Documents That Can Demonstrate a Source Assessed
A third-party verification aiming to demonstrate that a product contains "verified legal" timber must first check the source forest forest has the license of ownership adn access, and then the operation to confirm the timber was harvested legally. It must then also check that the timber was legally traded and not mixed with timber from illegal sources. This would require a review of at least the following documents:
- A bill of lading identifying when and by whom the wood was exported
- Contracts of sale showing when and to whom the wood was sold and demonstrating that the exporter legally owned the wood
- A certificate of origin stamped by the relevant government authority for the consignment in question
- Customs documentation from the country where the wood originated, to show that it was legally exported and that all export taxes were paid
- Customs documentation from the country to which the wood was imported, indicating that the wood was legally imported with all relevant duties paid (this document should match the customs export documents, in particular for colume measurement, valuation, destination where possible and any endorsements by enforcement agencies as appropriate)
- CITES documentation (depending on the CITES Appendices, may need from both the exporting country and the importing country) if the wood is from a CITES-listed species.
A fuller guide to the required documents for a number of countries can be found here.
Proof that wood has been harvested and sold by a forest company from a known licensed source should include the demonstration of the legal right to harvest.
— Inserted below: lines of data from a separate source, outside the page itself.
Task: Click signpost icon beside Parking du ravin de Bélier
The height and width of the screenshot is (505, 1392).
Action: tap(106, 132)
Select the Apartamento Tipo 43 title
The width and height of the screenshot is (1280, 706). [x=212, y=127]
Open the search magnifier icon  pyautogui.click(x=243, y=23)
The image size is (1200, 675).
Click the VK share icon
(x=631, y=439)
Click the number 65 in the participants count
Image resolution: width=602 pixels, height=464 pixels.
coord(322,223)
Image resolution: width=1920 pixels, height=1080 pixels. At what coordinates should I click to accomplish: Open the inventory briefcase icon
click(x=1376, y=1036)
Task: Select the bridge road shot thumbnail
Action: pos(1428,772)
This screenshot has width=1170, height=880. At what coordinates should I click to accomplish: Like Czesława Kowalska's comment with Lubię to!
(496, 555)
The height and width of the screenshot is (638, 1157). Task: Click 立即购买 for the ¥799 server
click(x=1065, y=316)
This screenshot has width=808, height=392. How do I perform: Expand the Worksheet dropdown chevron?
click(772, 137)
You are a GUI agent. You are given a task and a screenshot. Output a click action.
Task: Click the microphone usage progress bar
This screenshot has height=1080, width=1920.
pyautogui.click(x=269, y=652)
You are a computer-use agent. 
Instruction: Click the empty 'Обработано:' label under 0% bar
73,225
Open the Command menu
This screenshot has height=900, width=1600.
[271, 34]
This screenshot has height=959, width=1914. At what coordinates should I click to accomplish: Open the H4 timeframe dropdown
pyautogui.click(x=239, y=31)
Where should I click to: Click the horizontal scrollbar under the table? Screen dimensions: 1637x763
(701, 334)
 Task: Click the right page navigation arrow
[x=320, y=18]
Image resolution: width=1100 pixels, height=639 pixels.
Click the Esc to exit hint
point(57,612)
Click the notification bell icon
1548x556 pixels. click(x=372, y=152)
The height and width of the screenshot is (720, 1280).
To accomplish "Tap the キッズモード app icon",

Suppliers should provide the following:
- A copy of the license with the official boundary map showing that the company has the right to harvest wood from the area in question.
- A permit from the relevant forestry authorities, with the official management unit map, giving permission to harvest marked species from a specific area (coupe) within the forest in that harvesting period.
- Log lists showing the tree number, species and trade name where appropriate and dimensions and identifying the cutting area within the forest where the log was produced. (This is not appropriate for a plantation or for many salvage logging operations, where only the coupe or compartment number may be recorded, and not the tree number.)
- A copy of a Timber Harvesting Plan or equivalent document and a copy of the Forest Management Plan, both approved by the relevant authorities, that prove a company's right to harvest a particular area (may be included as evidence).
A fuller guide to the required documents and processes that a third-party verifier would need to consider for a number of countries can be found here.
A number of organizations are able to offer third-party verification of legal compliance and traceability, the precise scope of which differs from case to case. Verification may be restricted to compliance with harvesting regulations, for example, or may be much broader, including other legal requirements such as those pertaining to health and safety laws.